§ SET EXERCISE:
Identify each line of the records below that contains the string "width", matching case exactly, and copy those lines.
[AVAILABLE DATA start]
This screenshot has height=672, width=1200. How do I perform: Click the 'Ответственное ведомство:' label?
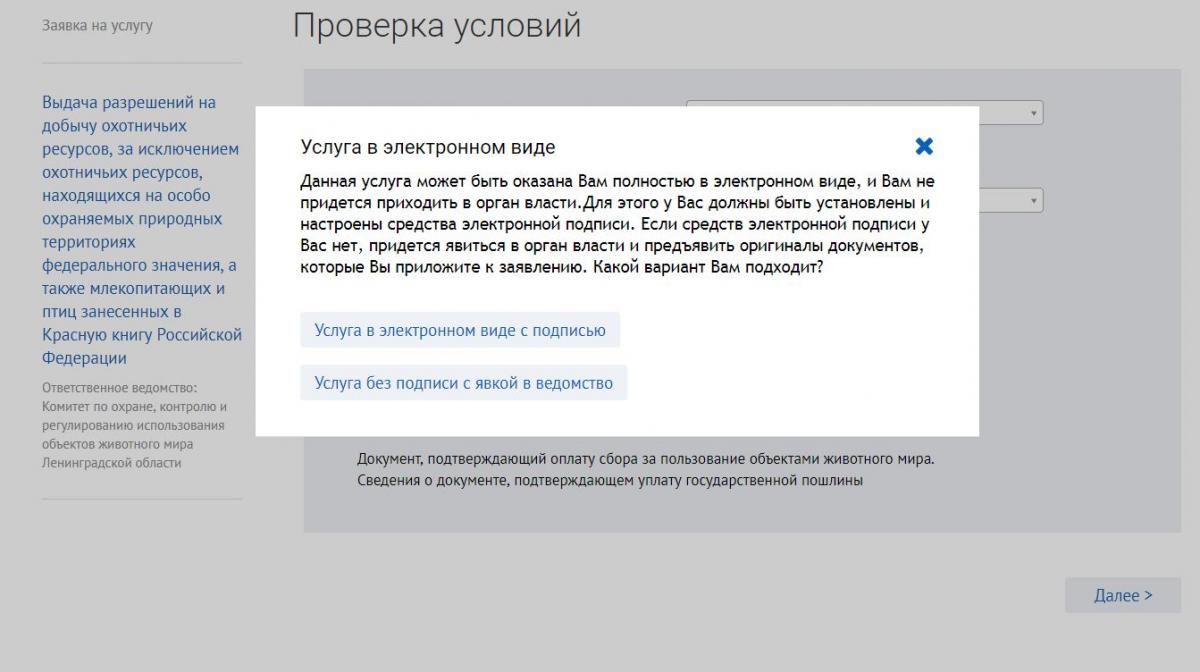tap(120, 388)
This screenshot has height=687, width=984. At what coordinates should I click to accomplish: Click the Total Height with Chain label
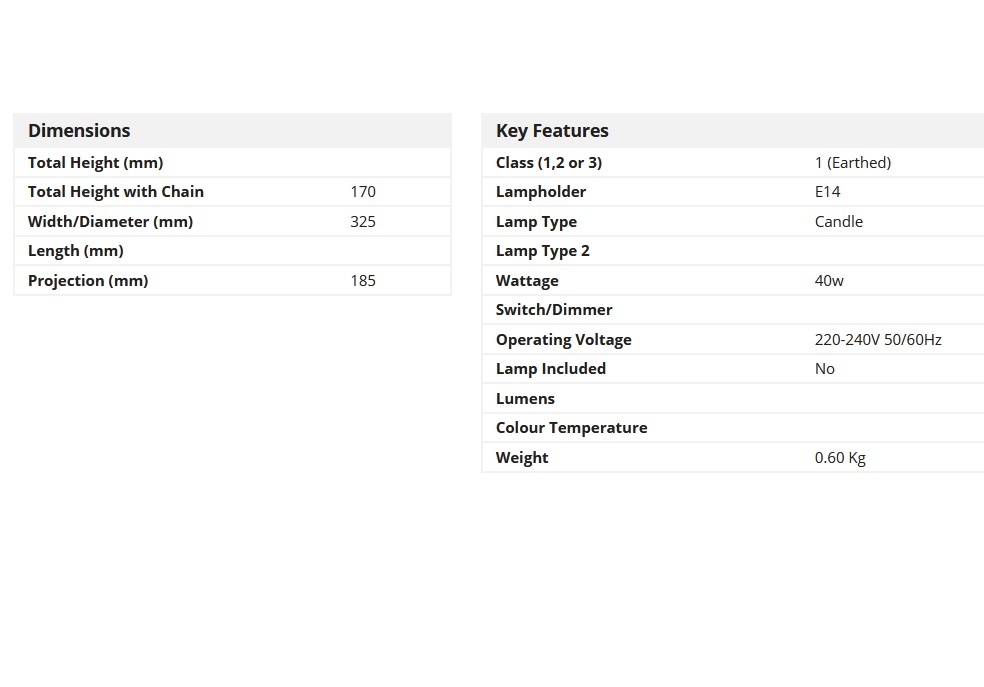[x=116, y=191]
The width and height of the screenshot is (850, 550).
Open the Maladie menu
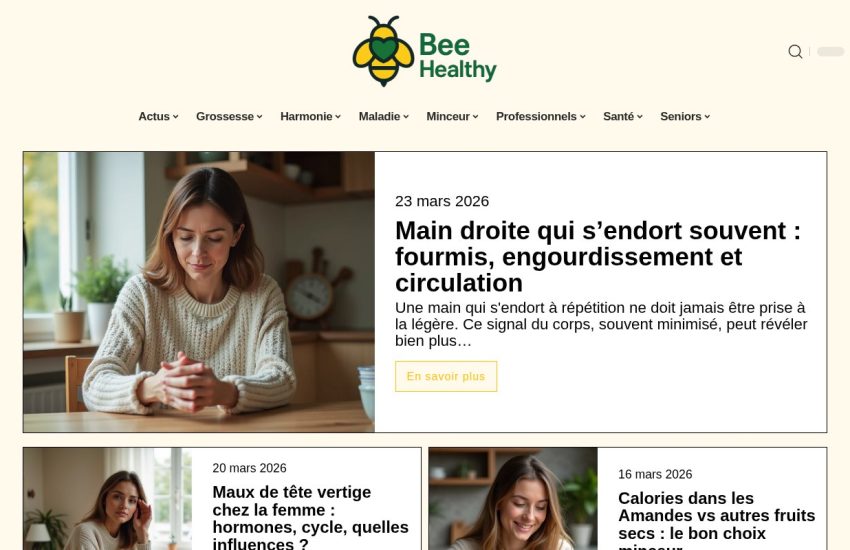(384, 117)
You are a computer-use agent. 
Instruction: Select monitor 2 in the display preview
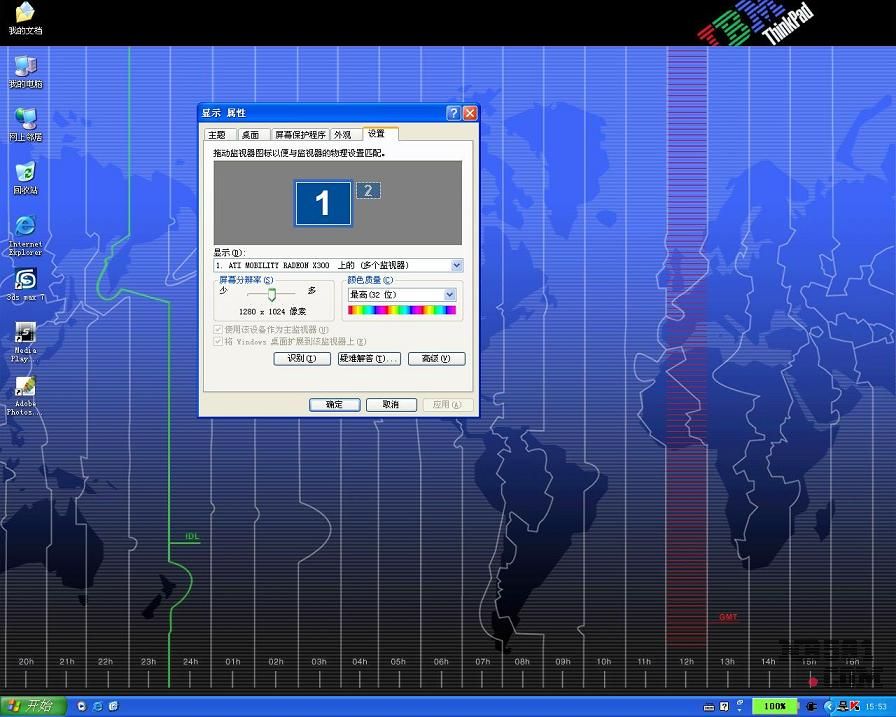tap(368, 191)
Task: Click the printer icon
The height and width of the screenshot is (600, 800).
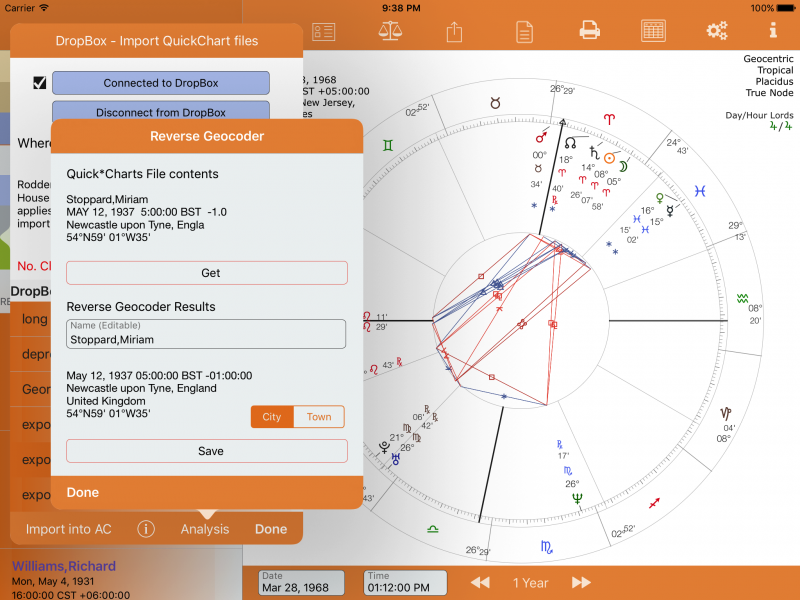Action: click(589, 31)

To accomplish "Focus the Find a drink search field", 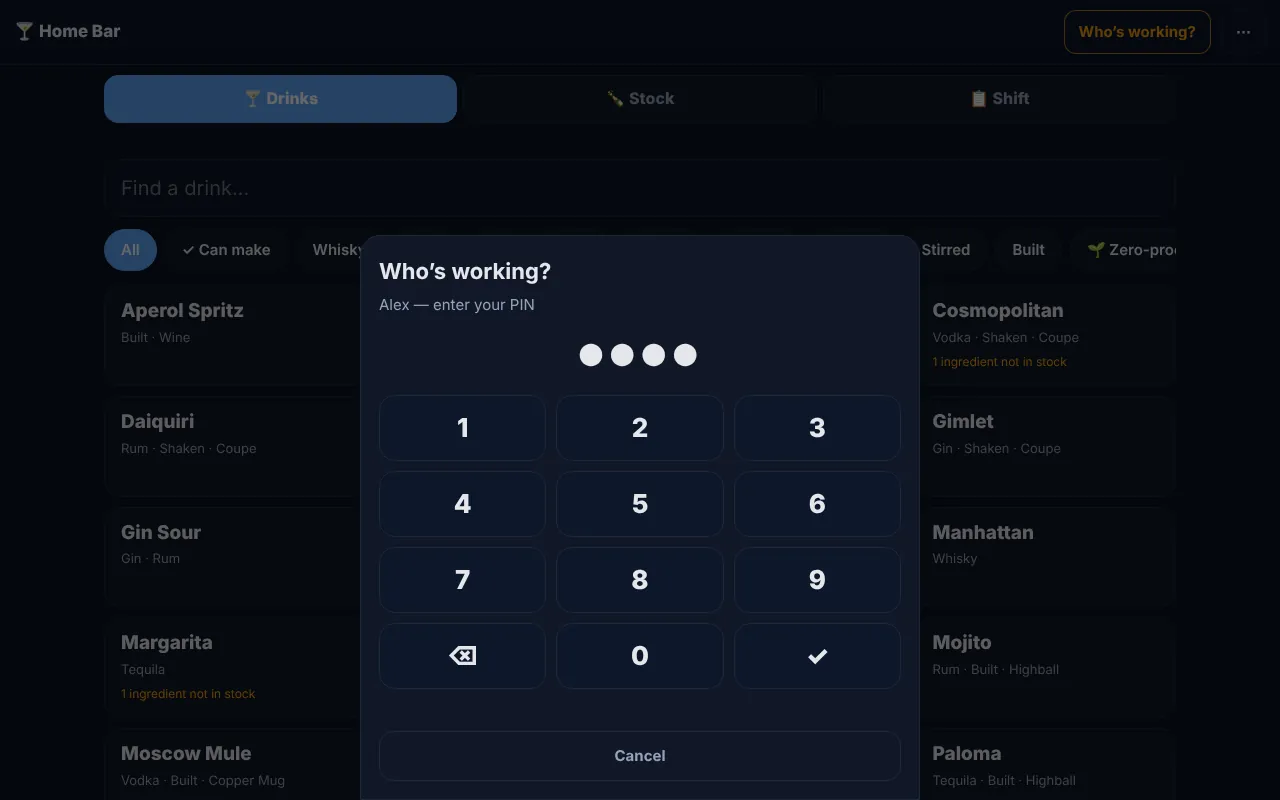I will point(640,188).
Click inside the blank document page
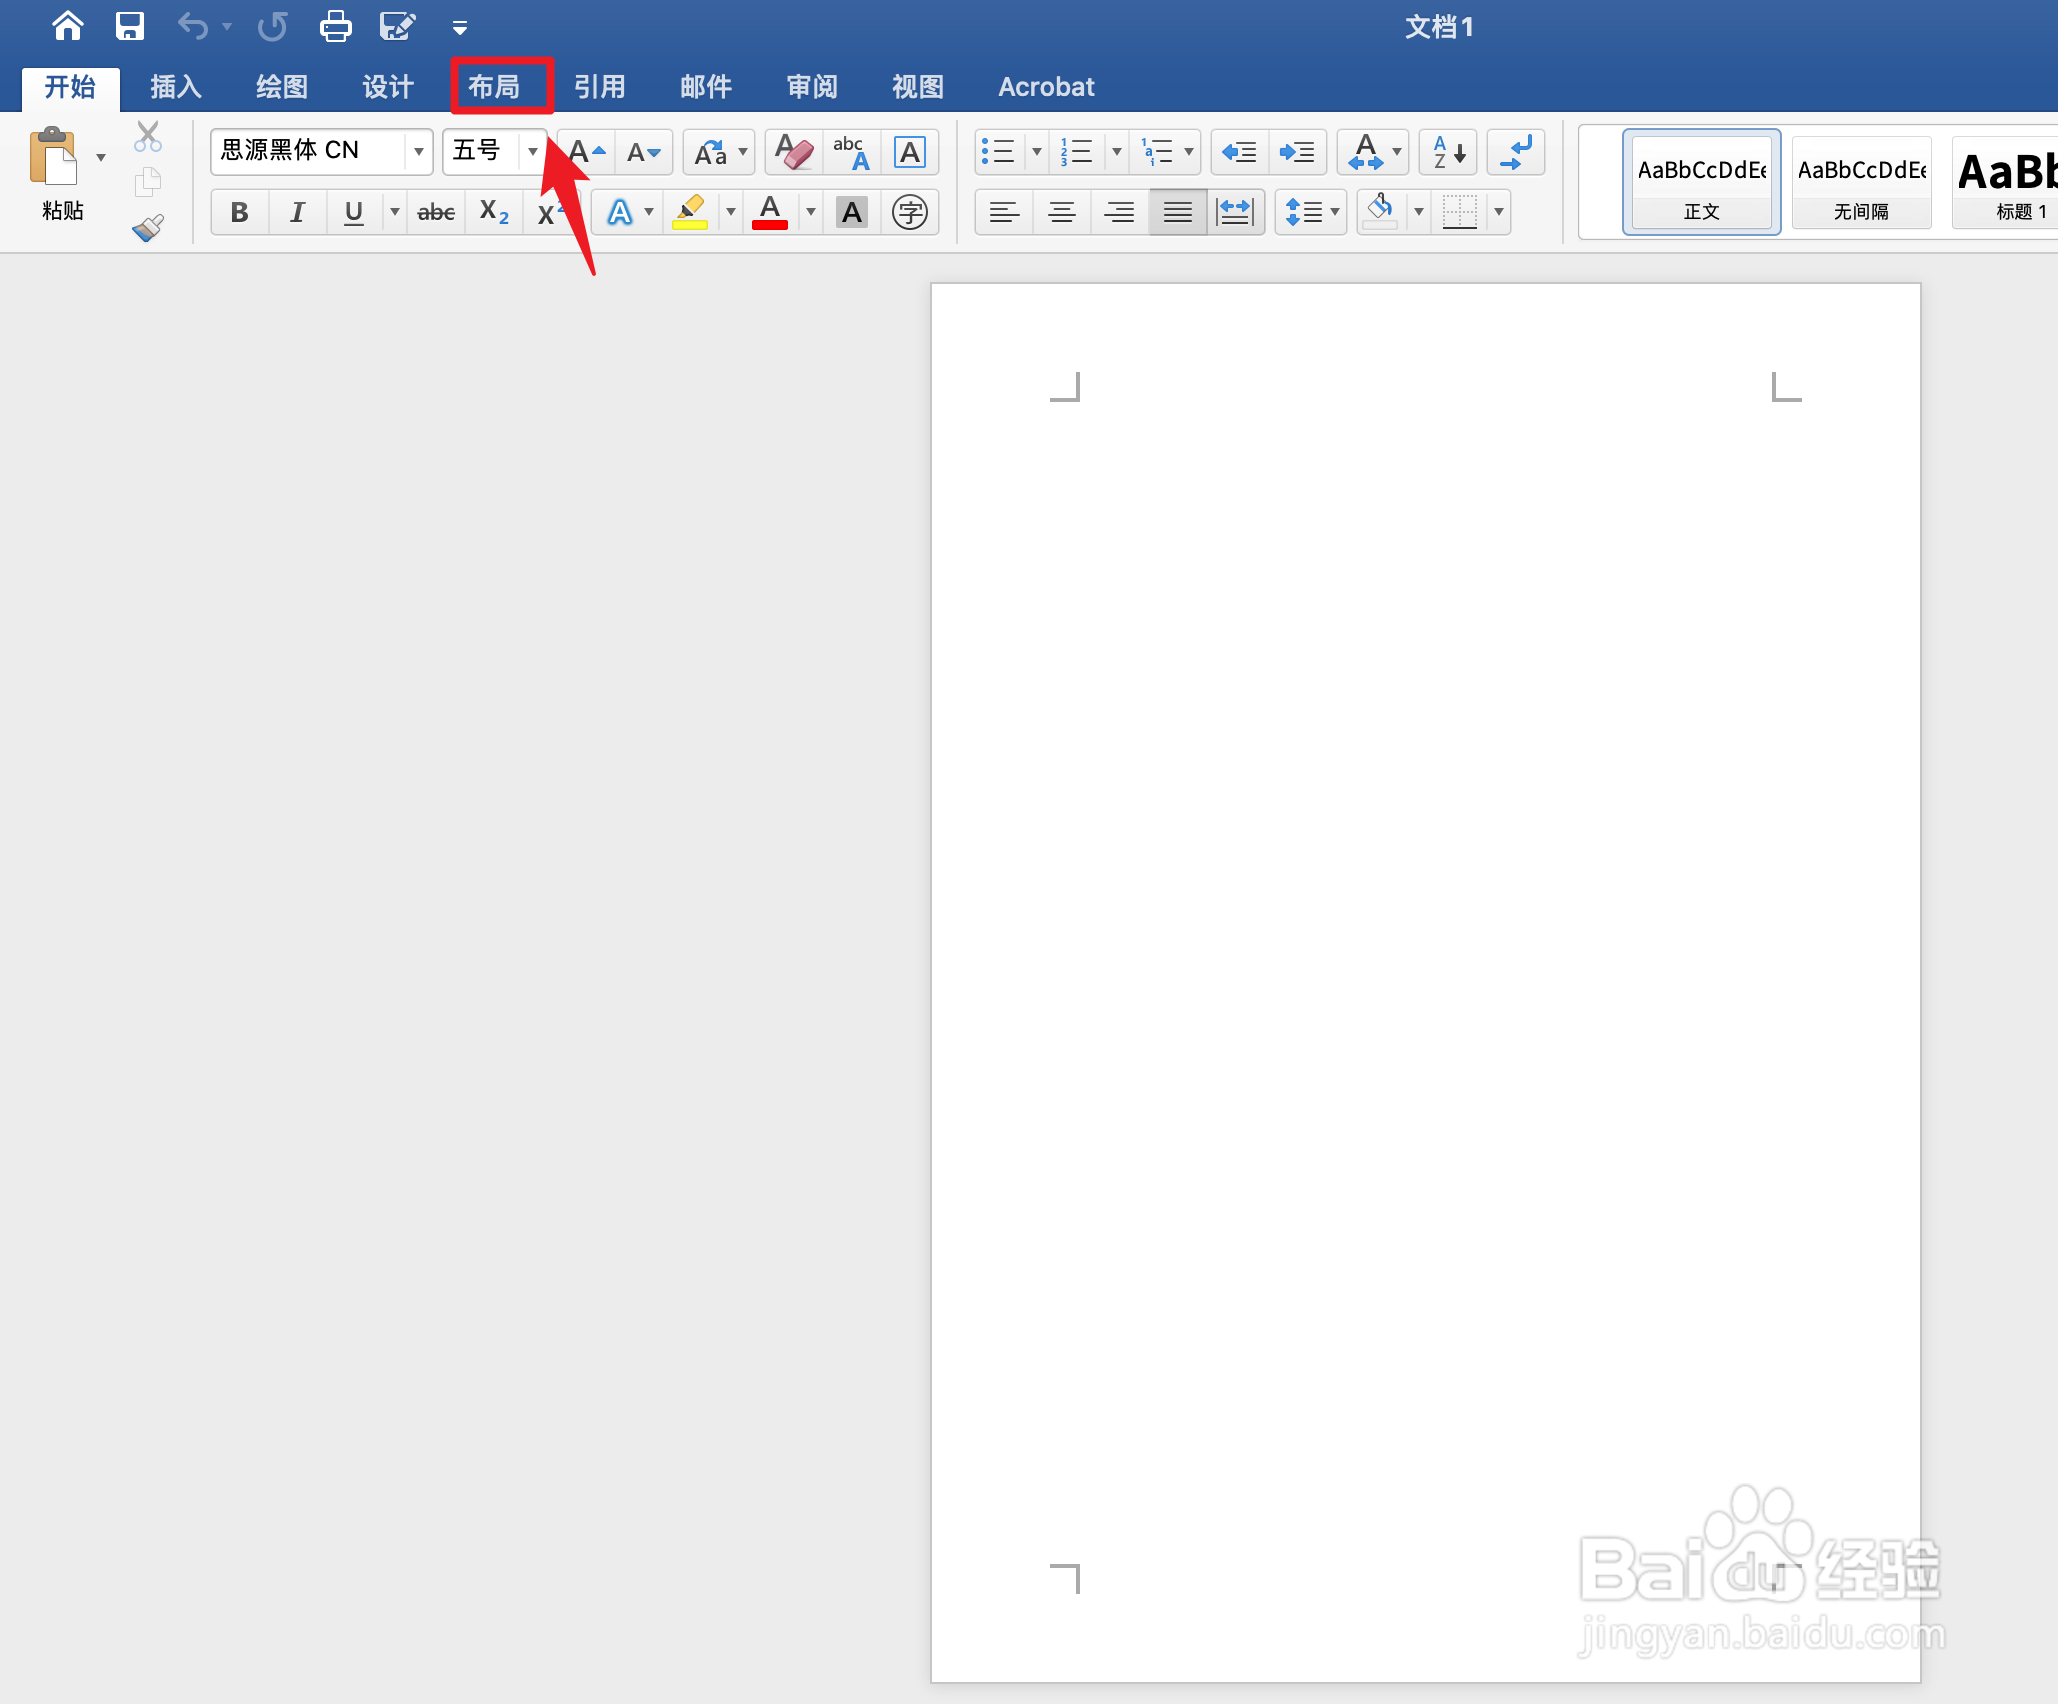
[AVAILABLE DATA end]
§ FULL ANSWER:
This screenshot has height=672, width=1200. How do I perform: Click the 'Ответственное ведомство:' label?
This screenshot has height=687, width=984. At what coordinates should I click to accomplish: Click the Total Height with Chain label
The width and height of the screenshot is (850, 550).
The height and width of the screenshot is (600, 800).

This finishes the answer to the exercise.